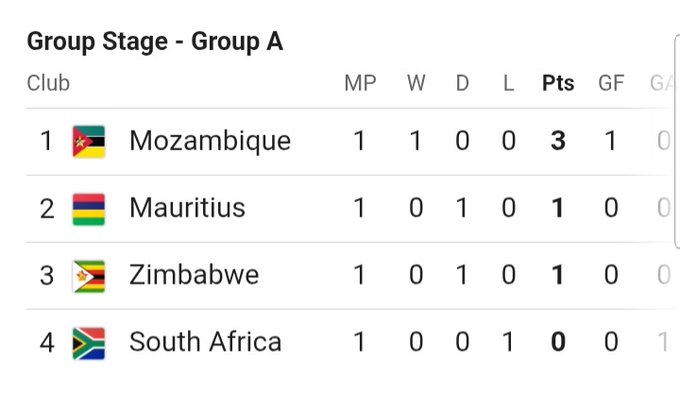Click the W wins column header
Viewport: 680px width, 397px height.
coord(416,83)
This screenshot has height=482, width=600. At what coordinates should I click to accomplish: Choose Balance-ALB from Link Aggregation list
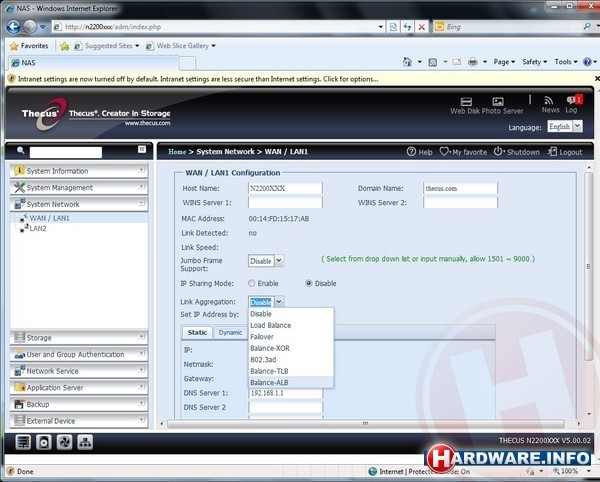point(270,381)
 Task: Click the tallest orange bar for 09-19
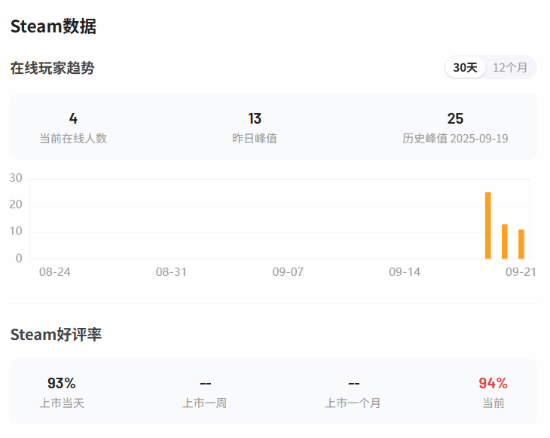tap(488, 225)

########################################

Instructions for the task: Every line from the one containing "This screenshot has" through the last line of the data, both included, is to be repeated exactly; the pictures are to be left out.

Output below:
This screenshot has height=482, width=600. At what coordinates should I click to accomplish: Choose Balance-ALB from Link Aggregation list
point(270,381)
 Task: Click the tallest orange bar for 09-19
tap(488, 225)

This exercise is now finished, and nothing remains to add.